Obama returns to Mideast with no grand plans

Going back to tick a political box

When Barack Obama last went to the Middle East, he bore a soaring speech for the ages. This time, he says he's just going to listen and will carry no grand plans.
Obama will visit Israel, the West Bank and Jordan this week on his first visit as president, four years after asking in Cairo for a "new beginning" for America with the Muslim world.
In that seminal speech in 2009, Obama brimmed with ambition, telling hard truths to Arabs but also daringly conceded faults of US behavior.
He also promised to work for Israeli-Palestinian peace with "all the patience and dedication that the task requires."
On Wednesday, with a failed peace effort to show for his pains, Obama will arrive in Jerusalem on what experts see as a "maintenance trip" without a new peace initiative.
"My goal on this trip is to listen," Obama told Israeli television Thursday, saying he wanted to hear ideas from Israeli Prime Minister Benjamin Netanyahu and Palestinian leaders Mahmud Abbas and Salam Fayyad.
Given his limited goals, questions are being asked as to why Obama is going at all, other than to check a political box after being criticized for not visiting key ally Israel in his first term.
But, by going now, Obama can bill the trip as a chance to reconnect on key challenges like Iran and Syria as he starts a second term and Netanyahu begins his new mandate.
Had he waited a year, questions about absent 'deliverables' would have been even more acute.
Obama may share frustration common to several of his predecessors: sources said he told Jewish community leaders privately last week he cannot want peace more than the parties themselves.
But conditions for a resumption of the "peace process" are hardly ripe, in Israel or the Palestinian territories and outside Middle Eastern powers may be too pre-occupied to play a useful role.
Egypt, under the Muslim Brotherhood, is more hostile to Israel, at least publicly, and is trying to keep a lid on its own internal turmoil.
Syria is imploding and in no shape to weigh in on mechanics of a regional peace. And Saudi Arabia, spooked by political uproar around its borders, has an ailing king and brewing succession intrigue.
While Obama's visit may be welcomed as a symbolic sign of engagement by his hosts, his regional audience will be less receptive than four years ago.

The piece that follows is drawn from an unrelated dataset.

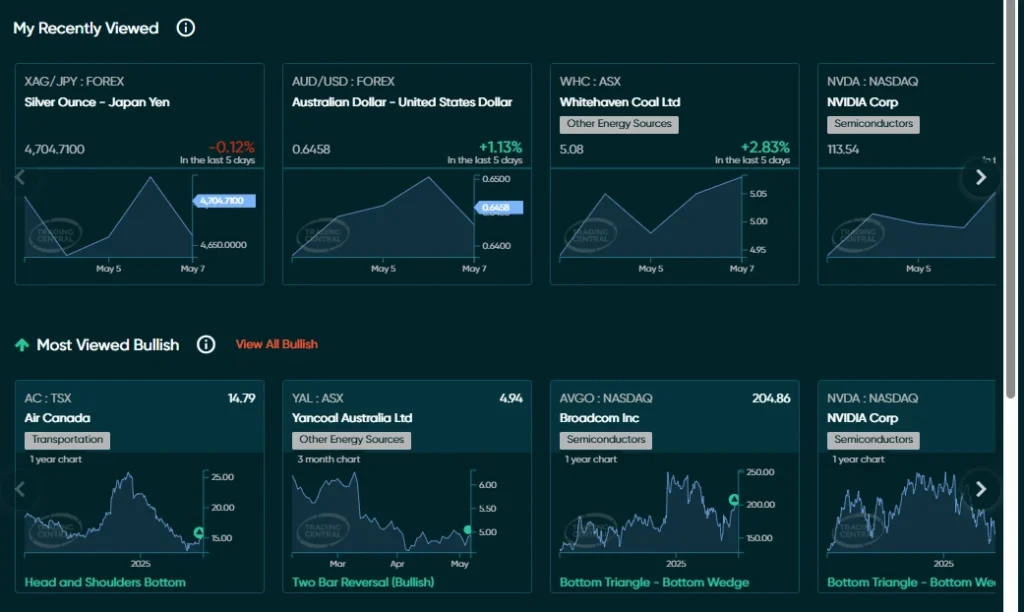Advance the Recently Viewed carousel with right arrow
Viewport: 1024px width, 612px height.
coord(981,177)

"I think the administration wasted three valuable years after Cairo," said Marwan Muasher, a former Jordanian foreign minister now with the Carnegie Endowment in Washington.
"They raised expectations to an unprecedented level, but then they didn't follow up."
What Obama could not have known in Cairo was that the region was on the cusp of monumental political change with unprecedented uprisings against autocratic rulers.
In 2009, Washington looked at Syrian President Bashar al-Assad, as a potential dialogue partner, Moamer Kadhafi still ruled Libya, and the United States had an ally in long-ruling autocrat Hosni Mubarak in Egypt.
Now Assad is a blood-soaked pariah, usurped Kadhafi died humiliated and Mubarak was toppled. Iran's nuclear drive, broiling political change and Syria's agony now preoccupy the region more than Arab-Israeli peace.
Obama has had to navigate the challenges of the Arab awakening which tore up a generation of US Middle East strategy, leaving Washington with less leverage.
"There are many dynamics and trends that are beyond the control of the United States or the influence of the United States or any other actor," said Haim Malka, of the Center for Strategic and International Studies.
Obama was also dealt a tough hand.
The idea of US military omnipotence was punctured as a myth when Washington got bogged down in Iraq -- ironically Obama will visit the region 10 years after the invasion to oust Saddam Hussein.
There is also a perception in the region that US power projection is compromised by financial woes -- reflected in the decision to postpone a Gulf deployment by the aircraft carrier USS Harry S Truman.
Obama's aides dispute the idea that subsequent events have devalued the Cairo speech or rendered it naive.
"Frankly, the Cairo speech lays out a framework that holds in terms of how the president views those issues," said Ben Rhodes, a US deputy national security advisor, while admitting Obama's vision is only partially fulfilled.
While Obama may have trimmed his sails in the Middle East, Israelis and Americans say the trip is a vital chance to consult on key security challenges.
And despite unpromising conditions, Obama has a key strategic interest in squeezing some confidence building measures out of Israelis and Palestinians, said Alan Elsner, vice president for communications at J Street, a US-based liberal peace advocacy group.
"The United States has little influence to effect events in Syria or Egypt and is trying to handle an upsurge of extremists in Yemen and Mali.
"The only place where it could inject more stability in the region is in the Arab-Israeli context."